Pi-Day and the domesticated infinity
Throughout the year, the Southern New England Conference of the United Church of Christ reproduces the Daily Lectionary for use by churches. These are the suggested readings for March 14th: Genesis 29:1-14; Psalm 81; and 1 Corinthians 10:1-4. I would encourage you to read these short selections as part of your Lenten practice.
Today is March 14th, or as it is sometimes rendered 3-14, and because of this rendering March 14th is also known sometimes as Pi Day. Pi is the Greek letter π and it is used as the mathematical symbol for the value of the ratio of a circle's circumference to its diameter. Curved surfaces were a mathematical minefield that calculus finally tamed in the 17th century, but π was discovered some 23 hundred years ago by the Greek mathematician Archimedes. He defined π by the ingenious innovation of breaking down the curvature of a circle into straight line segments. The shorter the lines meant more lines. This gave Archimedes the approximate value of π as 3.14, and thus today’s Π Day.
And the word approximate is essential because no matter how small the straight line segments become no amount of straight lines will ever be small enough to define exactly the curve of a circle. The approximation can be extremely precise, but it can never be exact. Computers have calculated the value of π out to 22 trillion digits and counting, and out to the 22 trillionth decimal the sequence of digits never repeats and never betrays any pattern. It goes on forever; it reflects infinity.
In this sense, π is the domestication of infinity. You see this image of a circle "0". What could be more ordinary? Children before pre-school draw circles. But that image of a circle is an image of infinity. 22 trillion line segments and counting cannot determine the exact value of π. It could go up to 44 trillion line segments and it will remain an approximation. There are by definition an infinite number of straight lines that can be drawn, but they will always be infinitesimally small but still straight lines. The curve of the circle defies them all. Π is domesticated infinity and yet here it is "0" right in front of us.
We often speak of God in the language of the infinite. We define God as eternal, as a timelessness beyond time. We characterize God as all-powerful, all-knowing, everywhere-present, or more formally as omnipotent, omniscient and ubiquitous. And whatever these definitions may mean to you, to anyone, they are by necessity approximations. They are words bound by the finite of our own minds that are trying to capture the infinite of God. They are our linguistic straight-line segments to God’s circle.
But we should not forget that those 22 trillion and counting approximations of the value of π are forever unreachable, but here it is "0": the circle a pre-pre-schooler can draw. I think this reminds us that we need not define God; we need to accept God. I cannot imagine in my mind 22 trillion decimals, but I can grasp even more in the "0". I cannot define exactly the circle, but I can relate to it. Our God may be infinite, but more importantly our God is personal, relatable, approachable, and no more so than in Jesus of Nazareth. On Palm Sunday, at the beginning of Holy Week and Jesus’ Passion, we will read the biblical passage that Jesus empties Himself of overt divinity. Jesus becomes us, in other words. Jesus is God incarnate. Jesus is God’s perfect "0". And as Jesus goes to the cross and to His suffering death, Jesus reveals a remarkable divine love for us, an ineffable love, an infinite love, and just as plain as the circle is so is this domesticated infinite of the cross.

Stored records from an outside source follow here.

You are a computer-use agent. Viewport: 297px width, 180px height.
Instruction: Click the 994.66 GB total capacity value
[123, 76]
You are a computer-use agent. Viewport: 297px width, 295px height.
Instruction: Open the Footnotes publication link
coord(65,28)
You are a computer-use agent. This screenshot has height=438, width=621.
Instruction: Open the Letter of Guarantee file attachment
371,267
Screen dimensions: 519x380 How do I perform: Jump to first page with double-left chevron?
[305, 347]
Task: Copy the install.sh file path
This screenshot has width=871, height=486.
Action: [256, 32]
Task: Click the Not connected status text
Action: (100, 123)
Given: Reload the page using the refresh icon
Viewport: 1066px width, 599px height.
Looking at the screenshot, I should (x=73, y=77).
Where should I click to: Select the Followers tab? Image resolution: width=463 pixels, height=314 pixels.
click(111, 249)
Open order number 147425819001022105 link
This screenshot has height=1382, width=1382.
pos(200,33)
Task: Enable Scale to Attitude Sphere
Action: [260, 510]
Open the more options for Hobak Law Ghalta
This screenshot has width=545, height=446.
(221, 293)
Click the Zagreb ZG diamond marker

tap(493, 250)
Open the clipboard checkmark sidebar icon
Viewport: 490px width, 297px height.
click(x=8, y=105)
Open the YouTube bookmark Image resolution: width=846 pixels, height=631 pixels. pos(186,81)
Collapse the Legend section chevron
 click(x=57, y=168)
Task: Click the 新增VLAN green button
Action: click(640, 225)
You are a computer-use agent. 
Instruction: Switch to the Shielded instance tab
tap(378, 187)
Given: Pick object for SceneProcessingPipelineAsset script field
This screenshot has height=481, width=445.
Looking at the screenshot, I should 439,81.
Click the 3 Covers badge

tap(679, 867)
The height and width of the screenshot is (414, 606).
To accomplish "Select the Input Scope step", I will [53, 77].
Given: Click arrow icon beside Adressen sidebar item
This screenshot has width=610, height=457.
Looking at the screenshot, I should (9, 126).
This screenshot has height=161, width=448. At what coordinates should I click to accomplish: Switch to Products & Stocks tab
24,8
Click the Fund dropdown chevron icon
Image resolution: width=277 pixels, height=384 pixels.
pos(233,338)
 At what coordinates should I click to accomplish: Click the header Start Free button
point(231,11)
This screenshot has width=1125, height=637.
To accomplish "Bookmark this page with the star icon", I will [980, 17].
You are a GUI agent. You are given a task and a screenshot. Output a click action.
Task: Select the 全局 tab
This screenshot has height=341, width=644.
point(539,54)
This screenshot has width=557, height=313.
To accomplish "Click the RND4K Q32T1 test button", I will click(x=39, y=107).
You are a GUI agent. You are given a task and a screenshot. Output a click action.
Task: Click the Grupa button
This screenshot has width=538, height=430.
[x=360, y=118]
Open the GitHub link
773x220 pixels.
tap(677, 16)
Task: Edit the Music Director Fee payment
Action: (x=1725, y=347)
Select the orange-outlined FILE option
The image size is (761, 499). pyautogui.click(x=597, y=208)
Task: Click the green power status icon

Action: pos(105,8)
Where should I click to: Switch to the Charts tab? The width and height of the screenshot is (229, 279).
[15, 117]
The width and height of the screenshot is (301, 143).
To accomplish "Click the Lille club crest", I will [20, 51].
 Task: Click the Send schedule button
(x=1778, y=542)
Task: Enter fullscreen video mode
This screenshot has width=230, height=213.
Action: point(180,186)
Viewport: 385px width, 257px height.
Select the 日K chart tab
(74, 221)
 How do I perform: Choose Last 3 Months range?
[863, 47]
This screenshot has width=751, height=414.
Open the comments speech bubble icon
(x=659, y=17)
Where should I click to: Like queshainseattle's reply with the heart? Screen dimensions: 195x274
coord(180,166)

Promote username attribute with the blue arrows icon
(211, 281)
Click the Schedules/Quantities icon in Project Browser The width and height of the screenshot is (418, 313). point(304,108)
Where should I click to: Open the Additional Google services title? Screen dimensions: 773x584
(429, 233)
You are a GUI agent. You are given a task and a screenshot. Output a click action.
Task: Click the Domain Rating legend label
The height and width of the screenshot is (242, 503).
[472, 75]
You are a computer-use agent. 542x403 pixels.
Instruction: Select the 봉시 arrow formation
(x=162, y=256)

During Lent we are blessed with the chance to touch the infinite, but will we? In today’s Psalm are the tragic words of Yahweh: “I hear a voice I had not known.” God laments the fact that the people no longer call upon Him. Their voice is unknown. It is a stranger’s voice to God. May we not repeat this most unfortunate occurrence. May the infinite love of Christ made so real on Golgotha draw us into a closer and more personal relationship through Him with God.